Lecture 1

Arch 200c 2011 Fall

Course Arch 200c
Date 2011/08/21
Learning Objectives In this lecture we will be introducing the goals of the course, and will present the first topic session on 'Projecting', a two-week series of lectures, workshops, and exercises on architectural graphic projection.
  • Welcome and Course Introduction
  • Lecture 1
    • Why do Architects Draw?
    • Drawing and Design
    • A Brief History of Drawing Forms
  • Introduction of Topic Readings / Reading Mavens
Uses Tool(s)

In this lecture we will go over a general introduction to the course, and will present the the first topic session on Projecting , a two-week series of lectures, workshops, and exercises on architectural graphic projection.

Lecture 1

The uses of drawing in architectural design through the lenses of Robin Evans, Donald Schon, and Herbert Simon.

Why do Architects Draw?

In Why Architects Draw (MIT Press, 1997), Edward Robbins presents two primary uses of architectural drawing:

  • Drawing as a conduit for ideas
  • Drawing as an instrument of social practice

Drawing and Design


Design is action at a distance, until a building is realized, necessarily resides in the collective imaginations of designers - drawings are one valid space amongst many that may receive and filter projections of a design idea.


Drawings are like conversations, and the process of design proceeds through an active process of drawing, reflecting on what we have drawn, finding new possibilities and unexpected forms in our drawing, and drawing again with these new forms in mind.


Drawings provide a place for the externalization and clear understanding of all the parameters of a design problem for everyone to see, and the process of design proceeds through the discovery of a clearly bounded problem, free of conflicts and contradictions.

A Brief History of Drawing Forms

It has often been said that drawing is the language of design. If this is the case, then descriptive geometry surely constitutes its most basic grammar and syntax. Underscoring the importance and influence of projective geometry, Robin Evans argues that the particular qualities of this ancient branch of mathematics forms “an active agent in the links between thinking and imagination, imagination and drawing, drawing and building”. For Evans, the geometric principles employed by architects effect no only the results of our work, but also infect our imagination and color our understanding of space in a fundamental way. Evans relocates our attention from the way in which geometry influences architectural composition, where its influence may be clearly seen, and toward the way in which geometry affects the way composed architectural objects enter our perception.

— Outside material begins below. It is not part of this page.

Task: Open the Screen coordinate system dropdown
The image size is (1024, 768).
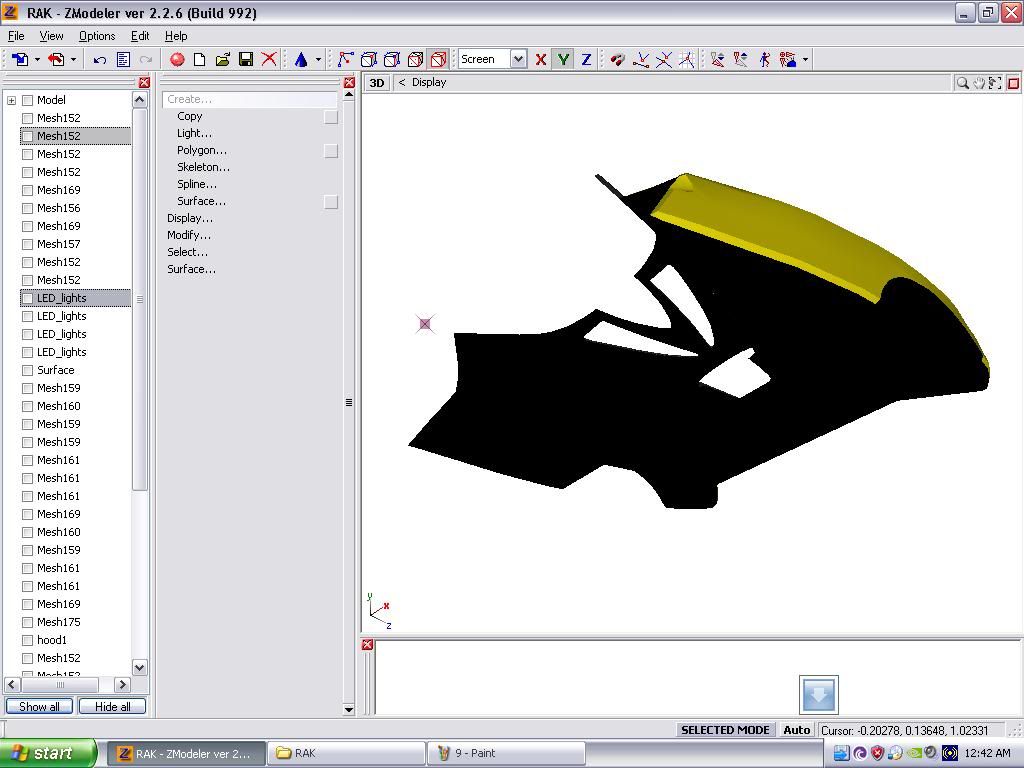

The most intense interaction between geometry and architecture occurred during the 17th century:

pxxxiv: “For several centuries (from the 15th thru the 18th) the development of projective geometry derived some of its impetus from architectural procedures and even from architects... [Evan's concern] is not with the once fertile relation between architectural production and mathematical geometry, but with the relation between projection and architecture, which is less well understood”.


  • Robin Evans, The Projective Cast: Architecture and Its Three Geometries (The MIT Press, 2000). Read both the Introduction (pxxiv-pxxxvii) and Conclusion (p351-p370)
  • Christopher Alexander, Notes on the Synthesis of Form, Sixth Printing. (Cambridge, MA: Harvard University Press, 1964).
  • Stan Allen, “Constructing with Lines: on projection,” in Practice: architecture, technique and representation (Psychology Press, 2000), 1-31.
  • Donald Schön, The Reflective Practitioner: how professionals think in action (Basic Books, 1983).
  • Herbert Simon, “The Structure of Ill Structured Problems,” Artificial Intelligence 4, no. 3-4 (Winter 1973): 181-201.